WHAT YOU WILL DO:
Please reproduce the rows below, requests included, beginning at the line that has "will [36, 246]." and stopping after the line that has "coord(117,13)". Shift every coordinate in the answers up by 20.

RECORDS FOR THIS TASK:
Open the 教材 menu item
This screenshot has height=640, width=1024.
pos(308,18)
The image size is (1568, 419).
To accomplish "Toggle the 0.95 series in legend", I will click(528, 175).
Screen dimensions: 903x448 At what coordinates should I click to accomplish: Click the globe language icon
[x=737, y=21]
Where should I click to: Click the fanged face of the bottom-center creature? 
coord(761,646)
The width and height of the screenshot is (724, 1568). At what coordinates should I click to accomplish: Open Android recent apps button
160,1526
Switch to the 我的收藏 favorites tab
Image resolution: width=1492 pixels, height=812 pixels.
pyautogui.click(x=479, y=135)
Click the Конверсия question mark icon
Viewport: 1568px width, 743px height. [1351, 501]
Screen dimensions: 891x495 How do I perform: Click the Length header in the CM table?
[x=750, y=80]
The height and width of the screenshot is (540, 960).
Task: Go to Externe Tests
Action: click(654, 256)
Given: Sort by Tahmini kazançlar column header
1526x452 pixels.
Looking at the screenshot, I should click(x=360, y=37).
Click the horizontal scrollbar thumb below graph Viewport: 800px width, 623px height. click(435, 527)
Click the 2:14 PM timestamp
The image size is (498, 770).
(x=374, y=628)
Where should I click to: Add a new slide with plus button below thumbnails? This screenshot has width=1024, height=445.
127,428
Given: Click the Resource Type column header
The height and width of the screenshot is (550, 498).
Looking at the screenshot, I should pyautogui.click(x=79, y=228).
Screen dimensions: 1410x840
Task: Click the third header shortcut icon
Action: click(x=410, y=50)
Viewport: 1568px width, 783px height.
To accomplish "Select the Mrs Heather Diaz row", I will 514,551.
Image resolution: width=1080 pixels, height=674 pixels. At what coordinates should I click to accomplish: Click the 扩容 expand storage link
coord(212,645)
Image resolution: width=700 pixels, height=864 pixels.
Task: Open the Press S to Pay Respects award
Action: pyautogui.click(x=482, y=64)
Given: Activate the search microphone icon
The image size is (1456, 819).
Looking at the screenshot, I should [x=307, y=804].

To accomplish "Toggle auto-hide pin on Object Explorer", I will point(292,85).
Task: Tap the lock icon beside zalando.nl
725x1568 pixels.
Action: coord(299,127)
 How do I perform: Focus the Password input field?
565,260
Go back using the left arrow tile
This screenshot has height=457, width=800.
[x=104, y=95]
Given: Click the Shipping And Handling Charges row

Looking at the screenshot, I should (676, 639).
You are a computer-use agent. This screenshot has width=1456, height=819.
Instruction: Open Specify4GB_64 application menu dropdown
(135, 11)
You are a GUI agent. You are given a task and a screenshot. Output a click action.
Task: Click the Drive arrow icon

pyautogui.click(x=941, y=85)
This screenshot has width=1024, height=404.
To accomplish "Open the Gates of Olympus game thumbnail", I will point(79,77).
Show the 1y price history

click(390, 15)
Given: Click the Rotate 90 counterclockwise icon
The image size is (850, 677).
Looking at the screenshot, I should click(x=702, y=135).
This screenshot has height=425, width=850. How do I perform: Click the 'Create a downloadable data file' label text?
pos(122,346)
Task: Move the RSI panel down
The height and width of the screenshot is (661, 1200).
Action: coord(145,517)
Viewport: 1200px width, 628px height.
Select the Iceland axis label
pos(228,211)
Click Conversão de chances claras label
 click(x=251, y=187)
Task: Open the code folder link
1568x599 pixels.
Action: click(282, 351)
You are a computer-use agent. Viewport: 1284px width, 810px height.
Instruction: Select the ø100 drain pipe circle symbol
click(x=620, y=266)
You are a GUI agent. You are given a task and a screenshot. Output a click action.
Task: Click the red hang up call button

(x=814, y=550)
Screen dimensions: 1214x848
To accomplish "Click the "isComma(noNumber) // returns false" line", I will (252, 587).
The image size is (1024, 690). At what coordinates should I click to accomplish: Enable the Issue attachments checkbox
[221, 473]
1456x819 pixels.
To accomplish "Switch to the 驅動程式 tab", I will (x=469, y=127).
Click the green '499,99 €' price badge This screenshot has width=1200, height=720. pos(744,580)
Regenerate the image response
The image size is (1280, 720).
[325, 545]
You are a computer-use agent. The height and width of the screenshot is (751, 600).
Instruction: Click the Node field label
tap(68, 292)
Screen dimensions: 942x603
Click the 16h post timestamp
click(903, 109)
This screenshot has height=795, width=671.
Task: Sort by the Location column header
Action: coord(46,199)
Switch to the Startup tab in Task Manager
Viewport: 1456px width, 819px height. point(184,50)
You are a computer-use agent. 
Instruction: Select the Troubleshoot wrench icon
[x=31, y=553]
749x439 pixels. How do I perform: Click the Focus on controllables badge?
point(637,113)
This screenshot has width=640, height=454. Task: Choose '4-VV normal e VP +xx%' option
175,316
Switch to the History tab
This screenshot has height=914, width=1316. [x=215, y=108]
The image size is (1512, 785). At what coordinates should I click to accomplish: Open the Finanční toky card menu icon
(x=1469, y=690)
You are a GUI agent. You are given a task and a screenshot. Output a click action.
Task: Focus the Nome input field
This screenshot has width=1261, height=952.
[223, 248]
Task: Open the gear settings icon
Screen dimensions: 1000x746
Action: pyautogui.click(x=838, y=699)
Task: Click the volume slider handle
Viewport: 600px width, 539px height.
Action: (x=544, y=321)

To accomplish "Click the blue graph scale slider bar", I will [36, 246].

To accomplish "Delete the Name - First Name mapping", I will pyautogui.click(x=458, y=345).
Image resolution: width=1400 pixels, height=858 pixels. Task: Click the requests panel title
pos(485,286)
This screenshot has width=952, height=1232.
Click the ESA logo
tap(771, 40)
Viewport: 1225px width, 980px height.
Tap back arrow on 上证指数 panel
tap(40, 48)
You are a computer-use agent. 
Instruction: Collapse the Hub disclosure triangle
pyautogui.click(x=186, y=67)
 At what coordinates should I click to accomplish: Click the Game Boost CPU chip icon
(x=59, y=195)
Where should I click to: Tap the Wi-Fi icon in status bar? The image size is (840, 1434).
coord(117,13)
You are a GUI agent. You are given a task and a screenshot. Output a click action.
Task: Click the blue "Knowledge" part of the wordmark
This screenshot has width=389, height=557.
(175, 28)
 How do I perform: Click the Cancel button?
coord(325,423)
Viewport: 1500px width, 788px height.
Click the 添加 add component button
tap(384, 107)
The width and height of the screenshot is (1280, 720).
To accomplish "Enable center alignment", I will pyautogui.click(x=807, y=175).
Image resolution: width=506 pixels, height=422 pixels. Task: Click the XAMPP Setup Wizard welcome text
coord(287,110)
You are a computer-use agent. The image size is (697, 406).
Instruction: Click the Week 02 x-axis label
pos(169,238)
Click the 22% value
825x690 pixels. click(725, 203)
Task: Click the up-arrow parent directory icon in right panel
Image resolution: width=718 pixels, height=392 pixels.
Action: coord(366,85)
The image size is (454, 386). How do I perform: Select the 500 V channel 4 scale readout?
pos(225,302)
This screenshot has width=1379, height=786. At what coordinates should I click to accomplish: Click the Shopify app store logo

RESULT OF THE EXERCISE:
To accomplish "Click the blue graph scale slider bar", I will [56, 266].

To accomplish "Delete the Name - First Name mapping", I will pyautogui.click(x=478, y=365).
Image resolution: width=1400 pixels, height=858 pixels. Task: Click the requests panel title
pos(505,306)
This screenshot has width=952, height=1232.
Click the ESA logo
tap(791, 60)
Viewport: 1225px width, 980px height.
Tap back arrow on 上证指数 panel
tap(60, 68)
You are a computer-use agent. 
Instruction: Collapse the Hub disclosure triangle
pyautogui.click(x=206, y=87)
 At what coordinates should I click to accomplish: Click the Game Boost CPU chip icon
(x=79, y=215)
Where should I click to: Tap the Wi-Fi icon in status bar? The image size is (840, 1434).
coord(137,33)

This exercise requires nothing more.